Work required
Give back every entry in full, exactly as it reads.

[Stored data entries]
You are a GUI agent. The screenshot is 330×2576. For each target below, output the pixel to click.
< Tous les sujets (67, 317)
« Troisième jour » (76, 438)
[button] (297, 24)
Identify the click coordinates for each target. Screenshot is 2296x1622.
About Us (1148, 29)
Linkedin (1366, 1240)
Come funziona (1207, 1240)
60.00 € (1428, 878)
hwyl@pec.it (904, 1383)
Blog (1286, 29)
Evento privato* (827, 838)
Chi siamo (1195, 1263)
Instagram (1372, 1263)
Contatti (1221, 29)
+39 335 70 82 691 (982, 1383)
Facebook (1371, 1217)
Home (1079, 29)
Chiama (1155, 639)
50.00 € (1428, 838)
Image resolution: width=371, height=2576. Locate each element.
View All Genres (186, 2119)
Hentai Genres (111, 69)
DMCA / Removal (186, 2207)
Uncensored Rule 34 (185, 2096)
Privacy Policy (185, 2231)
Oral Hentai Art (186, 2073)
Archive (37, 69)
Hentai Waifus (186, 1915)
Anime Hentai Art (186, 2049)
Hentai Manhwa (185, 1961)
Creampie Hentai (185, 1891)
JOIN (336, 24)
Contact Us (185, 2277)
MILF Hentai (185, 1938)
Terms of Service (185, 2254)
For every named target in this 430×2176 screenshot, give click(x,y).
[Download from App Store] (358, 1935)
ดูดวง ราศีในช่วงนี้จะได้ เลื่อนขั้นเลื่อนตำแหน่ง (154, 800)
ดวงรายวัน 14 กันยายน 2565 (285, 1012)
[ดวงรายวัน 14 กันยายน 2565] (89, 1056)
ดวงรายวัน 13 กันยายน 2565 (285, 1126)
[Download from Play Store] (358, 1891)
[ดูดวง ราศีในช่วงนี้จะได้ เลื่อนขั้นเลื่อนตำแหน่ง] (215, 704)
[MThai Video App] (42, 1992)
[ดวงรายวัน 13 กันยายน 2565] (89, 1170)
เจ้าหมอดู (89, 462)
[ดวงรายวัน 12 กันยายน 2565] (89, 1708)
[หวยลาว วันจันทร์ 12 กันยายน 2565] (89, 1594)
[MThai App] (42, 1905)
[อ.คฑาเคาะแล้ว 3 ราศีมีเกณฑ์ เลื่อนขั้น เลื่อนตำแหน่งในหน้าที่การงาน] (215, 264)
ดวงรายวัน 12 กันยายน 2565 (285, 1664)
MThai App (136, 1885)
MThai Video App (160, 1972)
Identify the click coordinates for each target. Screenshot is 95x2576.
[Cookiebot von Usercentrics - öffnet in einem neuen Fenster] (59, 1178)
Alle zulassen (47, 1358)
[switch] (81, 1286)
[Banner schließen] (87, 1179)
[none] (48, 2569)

Solution below
You are a GUI agent. The screenshot is 330×2576. For each target below, output the pixel to click.
< Tous les sujets (67, 317)
« Troisième jour » (76, 438)
[button] (297, 24)
Identify the click coordinates for each target. Screenshot is 2296x1622.
About Us (1148, 29)
Linkedin (1366, 1240)
Come funziona (1207, 1240)
60.00 € (1428, 878)
hwyl@pec.it (904, 1383)
Blog (1286, 29)
Evento privato* (827, 838)
Chi siamo (1195, 1263)
Instagram (1372, 1263)
Contatti (1221, 29)
+39 335 70 82 691 (982, 1383)
Facebook (1371, 1217)
Home (1079, 29)
Chiama (1155, 639)
50.00 € (1428, 838)
Image resolution: width=371, height=2576. Locate each element.
View All Genres (186, 2119)
Hentai Genres (111, 69)
DMCA / Removal (186, 2207)
Uncensored Rule 34 (185, 2096)
Privacy Policy (185, 2231)
Oral Hentai Art (186, 2073)
Archive (37, 69)
Hentai Waifus (186, 1915)
Anime Hentai Art (186, 2049)
Hentai Manhwa (185, 1961)
Creampie Hentai (185, 1891)
JOIN (336, 24)
Contact Us (185, 2277)
MILF Hentai (185, 1938)
Terms of Service (185, 2254)
For every named target in this 430×2176 screenshot, give click(x,y).
[Download from App Store] (358, 1935)
ดูดวง ราศีในช่วงนี้จะได้ เลื่อนขั้นเลื่อนตำแหน่ง (154, 800)
ดวงรายวัน 14 กันยายน 2565 (285, 1012)
[ดวงรายวัน 14 กันยายน 2565] (89, 1056)
ดวงรายวัน 13 กันยายน 2565 (285, 1126)
[Download from Play Store] (358, 1891)
[ดูดวง ราศีในช่วงนี้จะได้ เลื่อนขั้นเลื่อนตำแหน่ง] (215, 704)
[MThai Video App] (42, 1992)
[ดวงรายวัน 13 กันยายน 2565] (89, 1170)
เจ้าหมอดู (89, 462)
[ดวงรายวัน 12 กันยายน 2565] (89, 1708)
[หวยลาว วันจันทร์ 12 กันยายน 2565] (89, 1594)
[MThai App] (42, 1905)
[อ.คฑาเคาะแล้ว 3 ราศีมีเกณฑ์ เลื่อนขั้น เลื่อนตำแหน่งในหน้าที่การงาน] (215, 264)
ดวงรายวัน 12 กันยายน 2565 (285, 1664)
MThai App (136, 1885)
MThai Video App (160, 1972)
Identify the click coordinates for each target. Screenshot is 95x2576.
[Cookiebot von Usercentrics - öffnet in einem neuen Fenster] (59, 1178)
Alle zulassen (47, 1358)
[switch] (81, 1286)
[Banner schließen] (87, 1179)
[none] (48, 2569)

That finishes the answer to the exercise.